In Salento è il momento della rabbia e della delusione. Un’intera provincia è pronta alla mobilitazione dopo il «tradimento» dei 5 Stelle per il mancato stop del governo alla realizzazione del gasdotto Tap.

Stop sul quale il Movimento ha basato le sue campagne elettorali e le sue vittorie politiche sin dal 2014, promettendone la fermata a differenza dei governi precedenti, a maggioranza Pd, che quel progetto avevano invece appoggiato e approvato.

Lezzi e Di Battista il 2 aprile 2017

Di Battista il 3 agosto 2018

In politica però le promesse non mantenute sono un virus letale. Che adesso rischia di far implodere il Movimento 5 Stelle pugliese, dopo la mancata chiusura dell’Ilva di Taranto.

Il comitato «No Tap» e i cittadini salentini, oggi in presidio sul lungomare di San Foca alle 10, località dove approderà il gasdotto che trasporterà il gas dall’Azerbaijan passando per Turchia, Albania e Grecia, non hanno intenzione di fare sconti.

E mentre una parte di essi strappa le tessere elettorali in segno di sdegno, la maggioranza chiede il conto a parlamentari e senatori pentastellati, a cominciare dal ministro per il Sud, la salentina Barbara Lezzi, la ‘pasionaria’ che per anni si è opposta, a parole e proclami, alla realizzazione del Tap.

La richiesta è semplice e chiara: «Vengano qui e portino i documenti ufficiali che attestano l’esistenza delle penali miliardarie che l’Italia dovrebbe pagare in caso di uscita: altrimenti si dimettano tutti».

Sì, perché dopo le dichiarazioni del premier Giuseppe Conte e del ministro dell’Ambiente Sergio Costa, ieri anche il vicepremier Di Maio ha ribadito il concetto al quale non crede nessuno. «Vi assicuro che non è semplice dire che ci sono penali per quasi 20 miliardi di euro. Ma così è, altrimenti avremmo agito diversamente». «Le carte un ministro le legge solo quando diventa ministro – ha detto – e a noi del M5s non hanno mai fatto leggere alcunché». La realizzazione della Tap «non è che non è più conveniente farla, è che non ci sono alternative».

Di Maio il 23 luglio 2018

Di Maio il 27 ottobre 2018

Versione alla quale né il sindaco di Melendugno Marco Potì, né i «No Tap», né i cittadini e gli avversari politici, a partire dal Pd, crede, bollata dagli attivisti come «argomentazione insostenibile usata per giustificare il via libera».

«Il mantra delle penali e dei costi di rinuncia – continuano i No Tap – è la vergognosa conferma di come Tap sia stata pensata, sostenuta e giustificata grazie alla menzogna».

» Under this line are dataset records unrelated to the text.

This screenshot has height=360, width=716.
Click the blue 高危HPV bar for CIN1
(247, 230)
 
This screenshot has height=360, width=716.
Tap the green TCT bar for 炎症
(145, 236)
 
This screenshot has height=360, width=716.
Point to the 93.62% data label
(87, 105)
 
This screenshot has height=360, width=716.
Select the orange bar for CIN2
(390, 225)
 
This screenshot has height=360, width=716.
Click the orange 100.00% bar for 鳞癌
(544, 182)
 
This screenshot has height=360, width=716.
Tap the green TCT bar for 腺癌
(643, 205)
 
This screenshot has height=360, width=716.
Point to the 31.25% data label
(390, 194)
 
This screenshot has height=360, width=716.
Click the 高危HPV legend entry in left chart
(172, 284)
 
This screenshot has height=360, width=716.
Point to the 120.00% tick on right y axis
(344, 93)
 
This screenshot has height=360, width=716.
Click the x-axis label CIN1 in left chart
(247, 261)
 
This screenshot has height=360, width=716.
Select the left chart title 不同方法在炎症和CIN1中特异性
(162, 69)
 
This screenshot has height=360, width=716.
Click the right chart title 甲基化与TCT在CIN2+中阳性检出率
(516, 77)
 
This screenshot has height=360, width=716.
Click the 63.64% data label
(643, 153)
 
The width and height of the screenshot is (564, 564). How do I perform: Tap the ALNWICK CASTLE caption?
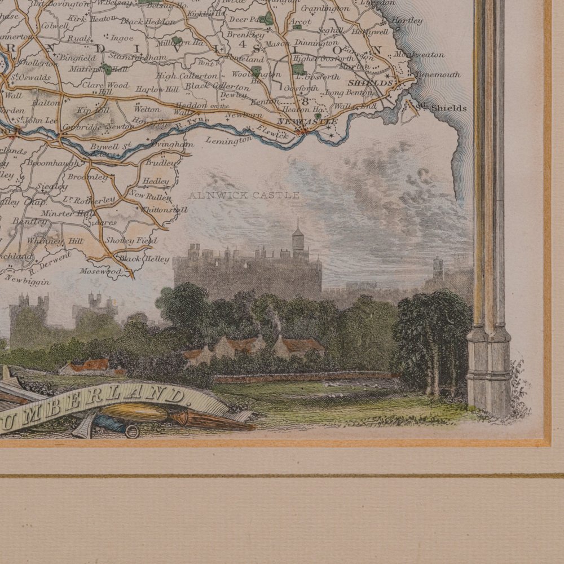click(x=244, y=196)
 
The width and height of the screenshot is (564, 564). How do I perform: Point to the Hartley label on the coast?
click(x=406, y=21)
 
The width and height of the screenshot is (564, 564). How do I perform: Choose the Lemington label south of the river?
click(x=228, y=139)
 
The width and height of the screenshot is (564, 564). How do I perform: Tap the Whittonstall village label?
click(x=165, y=209)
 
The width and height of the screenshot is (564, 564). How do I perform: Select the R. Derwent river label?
click(x=50, y=261)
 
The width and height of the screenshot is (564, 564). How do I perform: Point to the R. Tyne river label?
click(x=192, y=122)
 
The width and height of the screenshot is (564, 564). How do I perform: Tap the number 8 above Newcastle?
click(x=305, y=102)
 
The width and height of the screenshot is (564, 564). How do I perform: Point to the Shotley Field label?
click(x=138, y=241)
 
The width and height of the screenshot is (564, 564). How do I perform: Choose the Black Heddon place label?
click(x=140, y=21)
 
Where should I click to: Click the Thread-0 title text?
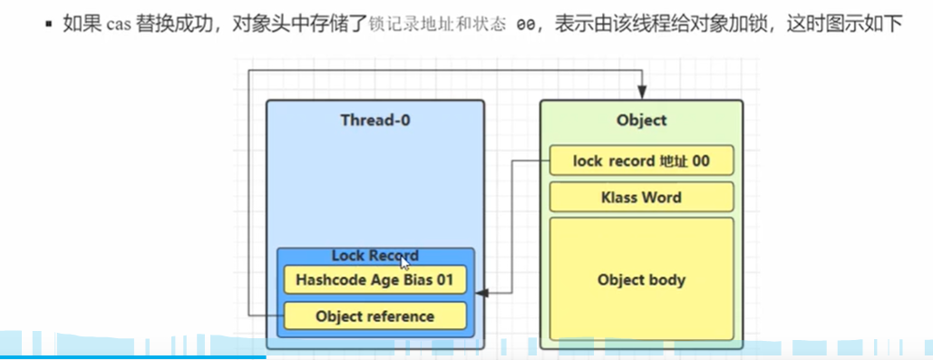(374, 121)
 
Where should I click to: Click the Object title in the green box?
(641, 121)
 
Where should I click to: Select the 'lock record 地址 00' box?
(641, 161)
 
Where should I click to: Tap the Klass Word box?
(641, 197)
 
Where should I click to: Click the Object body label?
(641, 279)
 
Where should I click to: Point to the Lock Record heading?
(374, 256)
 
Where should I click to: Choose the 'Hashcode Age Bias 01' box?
(374, 279)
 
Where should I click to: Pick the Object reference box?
(374, 316)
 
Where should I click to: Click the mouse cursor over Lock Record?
(404, 263)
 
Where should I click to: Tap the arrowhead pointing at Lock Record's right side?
(481, 293)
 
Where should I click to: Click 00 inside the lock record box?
(701, 161)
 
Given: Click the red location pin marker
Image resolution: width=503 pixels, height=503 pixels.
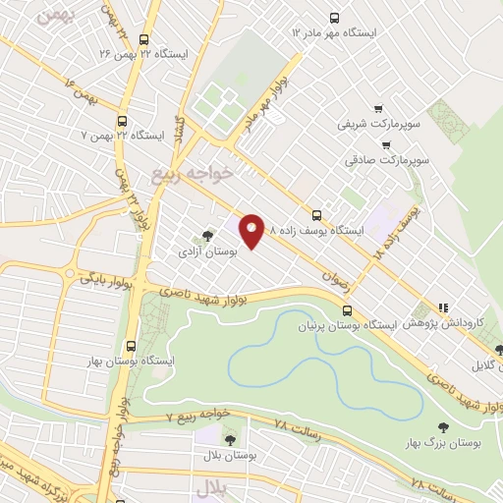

Perché «non è tollerabile che in una democrazia il presidente del consiglio dichiari pubblicamente il falso sui costi di rinuncia all’opera, quando tutti i ministeri hanno dichiarato ufficialmente, a seguito della richiesta di accesso agli atti avanzata da cittadini e associazioni, che non esistono documenti relativi a un calcolo costi-benefici».

L’unica possibilità di «salvezza» politica sarebbe che «tutti i parlamentari e i ministri che si erano dichiarati contrari all’opera, su cui indaga la magistratura per forzature e violazioni delle norme vigenti», alla prima occasione utile «presentino una mozione di sfiducia, aprendo una crisi di governo».

Ipotesi remota, nonostante le voci di una fronda che all’interno dei pentastellati pare stia prendendo sempre più piede.

«Se ciò non avvenisse, significherebbe che l’establishment che ha voluto l’opera tira ancora le fila, che l’attuale governo è una prosecuzione di quelli precedenti e che basta una menzogna per negare la realtà e sospendere lo stato di diritto. Questo governo, come i precedenti, vuole favorire la gigantesca lobby transnazionale che sta dietro a Tap, per questo – promettono gli attivisti – incontrerà una durissima opposizione da parte delle comunità locali, nelle piazze e nelle aule dei tribunali, compresi quelli internazionali».

Argomentazioni che trovano sponda nelle parole dell’ex ministro dello Sviluppo, Carlo Calenda, che conferma quanto dichiarato da tempo dal sindaco di Melendugno Potì. Ovvero che «non può esistere una penale perché non c’è un contratto (fra lo stato e l’azienda Tap, ndr) ma, in caso, una eventuale richiesta di risarcimento danni da parte dell’impresa visto che sono stati fatti investimenti a fronte di un’autorizzazione legale».